I’ve been doing some testing in both Win7 and Win10 VMs, trying to run a big chunk of obscurely written javascript in a an HTMLViewer. When I first tried this in Win7, there were a couple of javascript errors; then I can across the doc on the HTMLviewer page that suggested updating to IE11 and more particularly asking (by making some registry entries) that one’s app be given the IE11 renderer instead of the default. No more JS errors after that.

I repeated the exercise under Win10, and to my chagrin the same errors were back again. After some amount of fiddling around in the IE11 debugger, I noticed that it seemed to default to rendering as IE7, and the debugger even gave a message saying that this was because the Compatibility Setting “Display intranet sites in Compatibility View” was set. After I turned this off, all was well - again, no more JS errors. So IE configuration settings affect how the renderer works, and a local file loaded with LoadPage is counted as such a “site”.

This setting appears to exist because larger MS customers with intranets where they run old unmaintained websites need to have IE11 run in quirks mode.

Is there any way to affect IE11 settings from within a Xojo app?

Oh you’re pulling the content from a local folder? That changes a lot re: our last conversation as the browser will be under a totally different security model :frowning:

Try putting this right at the top of , it will attempt to force the browser into the version 11 which should bypass the Compatibility View setting.

If that doesn’t work, you can try and set this via headers:

“X-UA-Compatible: IE=11”

using something like a locally hosted aloe server which will be a lot more lenient in terms of the security model, you might not even need to do this then, only testing will confirm that.

See this post for a list of other setting and explanations:

https://stackoverflow.com/questions/6771258/what-does-meta-http-equiv-x-ua-compatible-content-ie-edge-do

EDIT

As for physically altering the “Display intranet sites in Compatibility View” setting, that’s a bit of a no go as its a policy setting which could be centrally controlled by an admin so wouldn’t be guaranteed to work and could expose the browser to all sorts of problems if you start reducing the security model of a persons computer.

The file I load comes from the Resources folder (this is a desktop app).

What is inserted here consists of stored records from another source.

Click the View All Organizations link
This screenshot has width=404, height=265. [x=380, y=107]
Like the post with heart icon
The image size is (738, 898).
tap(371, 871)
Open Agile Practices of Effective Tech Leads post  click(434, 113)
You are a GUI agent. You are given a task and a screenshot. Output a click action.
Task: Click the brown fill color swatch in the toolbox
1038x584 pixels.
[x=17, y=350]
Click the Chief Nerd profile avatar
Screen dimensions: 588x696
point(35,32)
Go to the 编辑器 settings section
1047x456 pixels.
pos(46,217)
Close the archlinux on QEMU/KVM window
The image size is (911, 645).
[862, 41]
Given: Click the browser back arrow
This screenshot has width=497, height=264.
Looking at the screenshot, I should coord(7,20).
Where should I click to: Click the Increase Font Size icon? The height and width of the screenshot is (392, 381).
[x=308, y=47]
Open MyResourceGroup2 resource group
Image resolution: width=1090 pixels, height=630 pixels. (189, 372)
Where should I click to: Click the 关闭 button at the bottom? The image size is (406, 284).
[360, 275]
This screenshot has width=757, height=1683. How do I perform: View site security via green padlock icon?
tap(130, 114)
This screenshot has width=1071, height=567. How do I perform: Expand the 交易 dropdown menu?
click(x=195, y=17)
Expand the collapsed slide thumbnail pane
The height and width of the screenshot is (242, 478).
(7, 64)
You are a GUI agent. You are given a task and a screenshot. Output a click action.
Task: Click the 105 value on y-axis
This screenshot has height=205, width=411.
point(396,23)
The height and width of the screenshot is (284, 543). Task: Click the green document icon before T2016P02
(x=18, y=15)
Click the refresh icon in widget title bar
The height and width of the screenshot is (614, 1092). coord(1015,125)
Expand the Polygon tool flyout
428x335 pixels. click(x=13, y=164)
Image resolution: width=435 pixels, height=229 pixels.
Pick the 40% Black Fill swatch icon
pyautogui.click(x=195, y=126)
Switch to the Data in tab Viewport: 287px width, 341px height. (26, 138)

That looks like just what I need.

That is very detailed and helpful, thanks.

[quote]
EDIT

As for physically altering the “Display intranet sites in Compatibility View” setting, that’s a bit of a no go as its a policy setting which could be centrally controlled by an admin so wouldn’t be guaranteed to work and could expose the browser to all sorts of problems if you start reducing the security model of a persons computer.[/quote]

Yes, it would have been somewhat an act of desperation. Overriding it as described above is obviously much better, and avoids the user having to alter their IE setting to make my app work. Anyway - testing soon. I may well submit a documentation update on this, too.

Thanks again.

You might also want to try IE=Edge. While it does not get you the Edge engine, it will get you the latest available version on the computer, even if that happens to be IE10.